TASK DETAILS — The lines from the one containing "Select the Xbox Identity Provider row" to the end of the entries, both included, are what you need to transcribe exactly, without pictures and without anything else.

━━━━━ AVAILABLE DATA ━━━━━

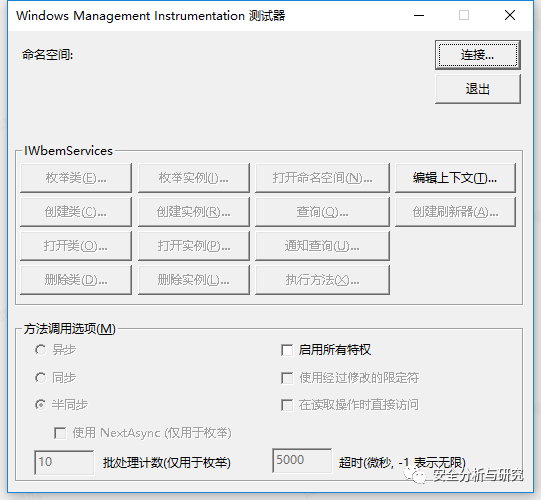Click the 执行方法(X)... button
The height and width of the screenshot is (500, 541).
coord(322,280)
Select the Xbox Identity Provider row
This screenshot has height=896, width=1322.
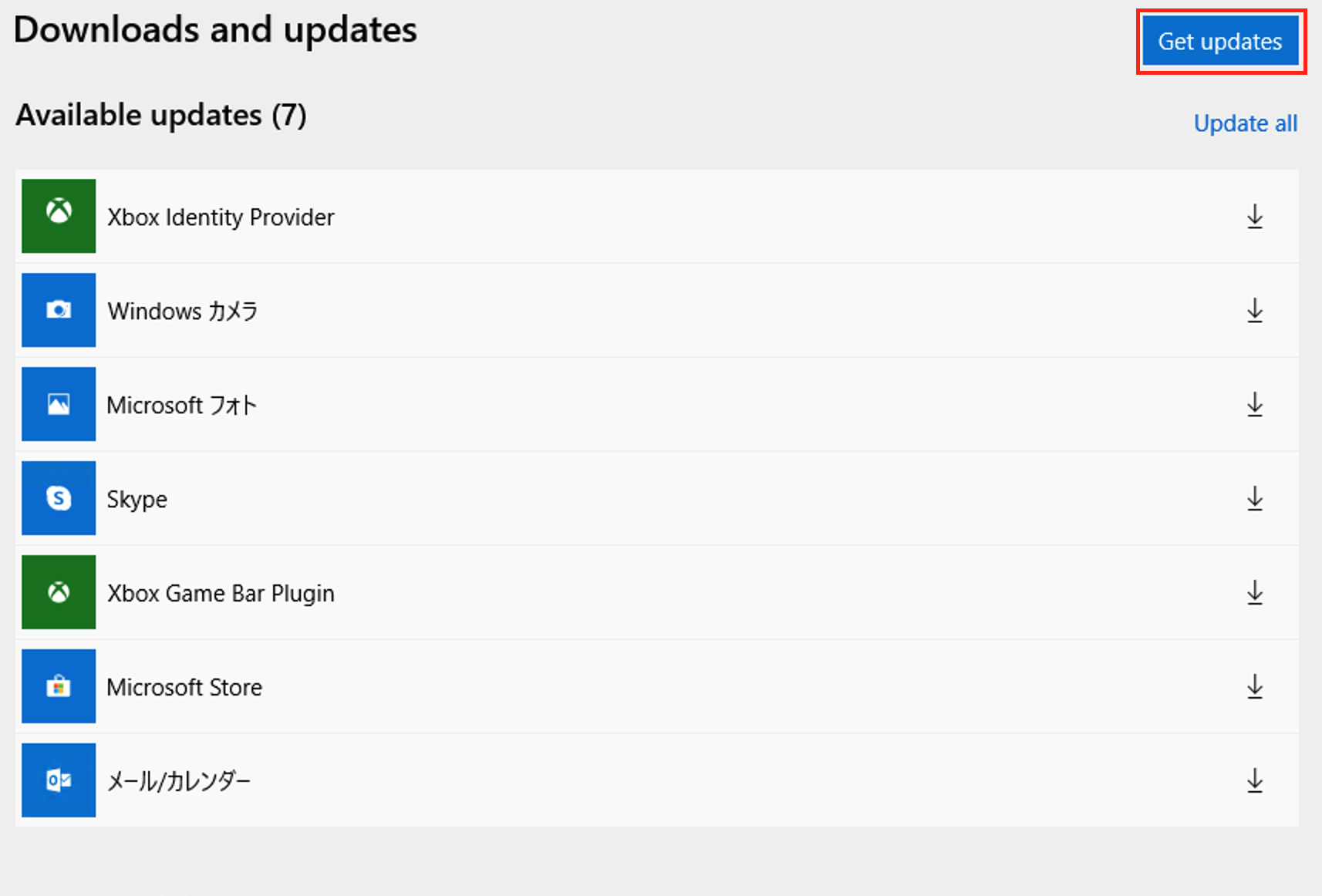pyautogui.click(x=617, y=217)
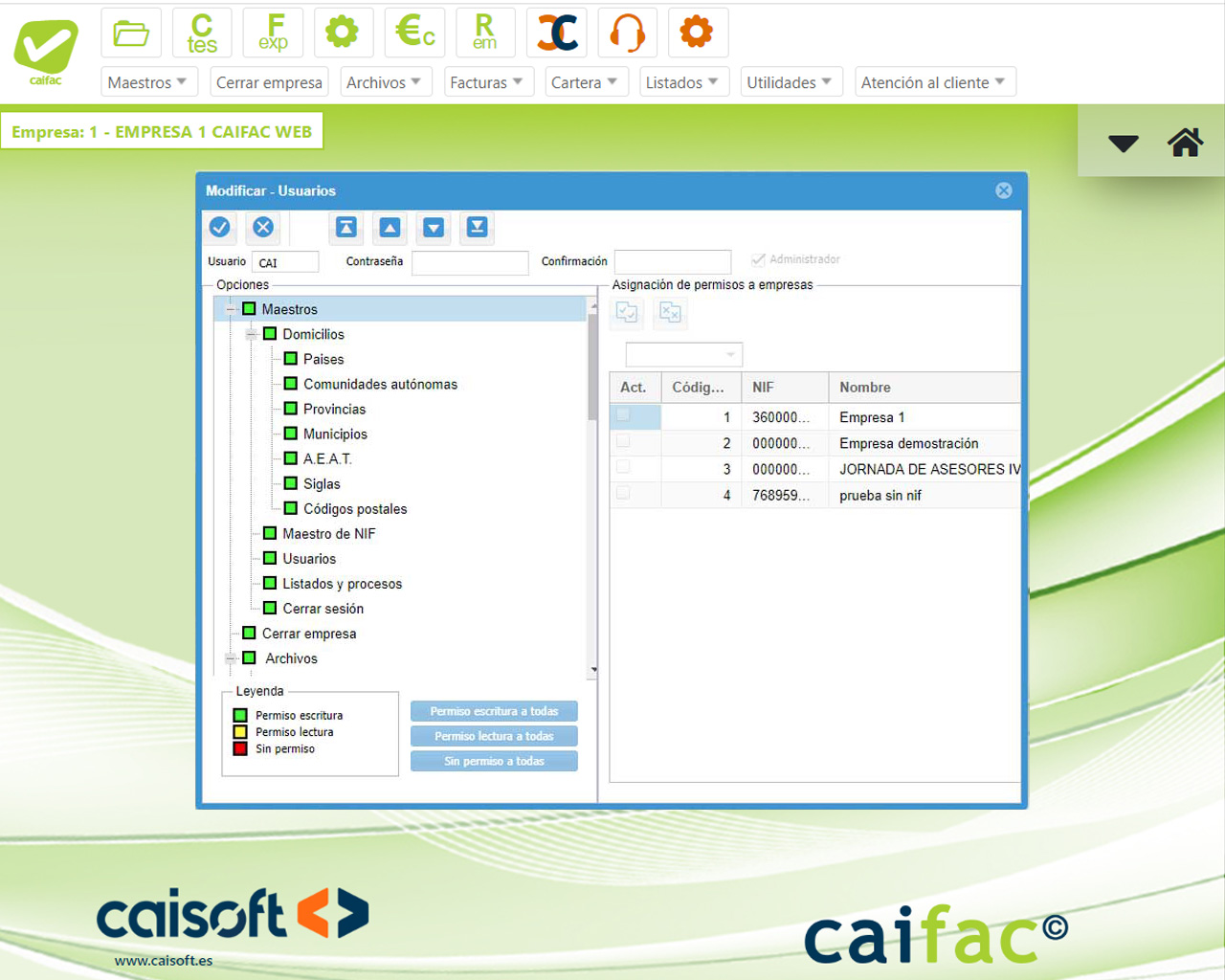Click the home icon
Viewport: 1225px width, 980px height.
1185,143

━━━━━

SOLUTION TO THE EXERCISE —
Select the Xbox Identity Provider row
This screenshot has height=896, width=1322.
pyautogui.click(x=617, y=217)
Click the home icon
Viewport: 1225px width, 980px height.
1185,143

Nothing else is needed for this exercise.